Being that this is our first trip to New Orleans, we've been brushing up on our New Orleans history and naturally, drinking many Sazeracs.
|Image via The Roosevelt Hotel|
Here is the recipe, in case you are thirsty:
2 oz Rye Whiskey (Bullet Rye, Sazerac Rye, Wild Turkey 101, etc)
1/4 oz Simple Syrup
4 dashes Peychaud's Bitters
1/2 t. Absinthe, Pernod, or Herbsaint Liqueur
1 Lemon Peel Twist
But the tradition is really in the process.
This cocktail requires two chilled old fashioned glasses, one prepared with an Absinthe wash with the excess thrown away. The other is used to stir the Rye, the simple syrup, and the bitters. If you're using sugar cubes instead of simple syrup, muddle the bitters and sugar together before adding the Rye. Once mixed, the cocktail is then poured into the first glass, and the lemon peel is squeezed into the cocktail to release the citrus oils, swiped around the lip of the glass, and then discarded.
The Sazerac is rumored to be the first American cocktail, that is one that was not "a mixture of spirits of any kind, water, sugar and bitters, vulgarly called a bittered sling". But we can see the Sazerac's roots in the Cock-Tail of eras gone by.

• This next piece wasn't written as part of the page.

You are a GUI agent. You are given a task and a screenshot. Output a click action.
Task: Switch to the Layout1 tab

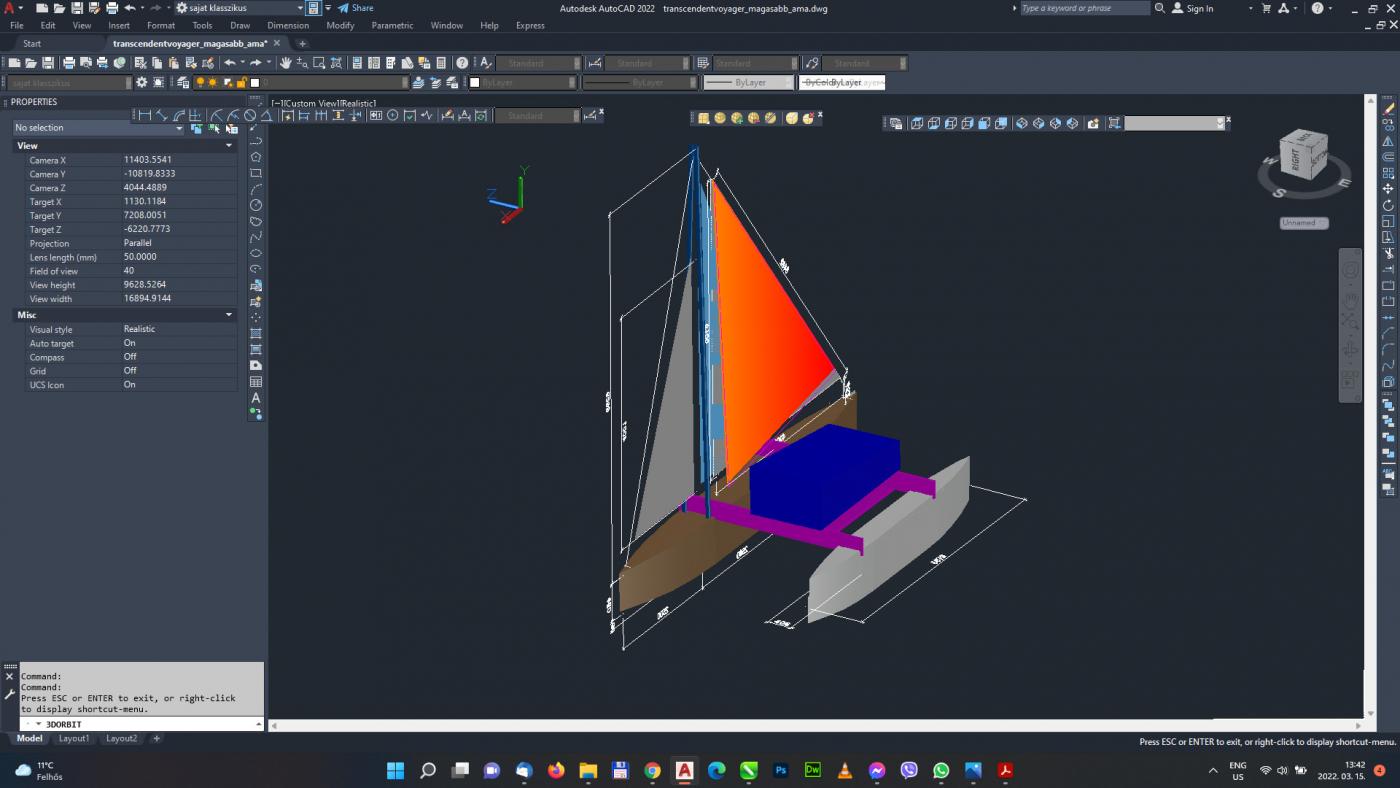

The Sazerac of the 1850s was made with cognac, Sazerac-de-Forge et Fils cognac, and were mixed by a Mr Sewell T. Taylor at the Merchants Exchange Coffee House.
The bar was later bought by Aaron Bird, and its name changed to The Sazerac House, where the house cocktail was the Sazerac, featuring locally made bitters made by Antoine Amedie Peychaud. Some claim that the first Sazerac was actually poured by Peychaud, who originally served them into double-end egg cups known as coquetiers (pronounced koh-kuh-TYAYS). Legend has it that the word "cocktail" was born as coquetiers stumbled from the lips of imbibers turning into cock-tail.
The cocktail was later featured in the 1908 edition of The World's Drinks and How to Mix Them by William Boothby, but used Rye Whiskey instead of cognac. This switch is credited to the Phylloxera Vastatrix aphid that was killing all of the vineyards in France (a phenomenon also credited to the increasing popularity of absinthe in the late 1800s). Rye was commonly available in New Orleans at the time, and continues to be a traditional spirit of the region.
The Sazerac was made the official cocktail of New Orleans on June 23, 2008. The cocktail has come to symbolize the city, as seen in this scene of Treme where Janette surprises restaurant critic Alan Richman with the cocktail:
We plan on doing plenty of taste testing while in NOLA, it seems as though there are some variations on the process of this legendary drink, simple syrup or a cube a sugar and water, or the type of Rye Whiskey used, absinthe, pernod, or the NOLA traditional Herbsaint... But of all of the possible variations, it seems that the structure of the cocktail is steadfast, and so are it's fans.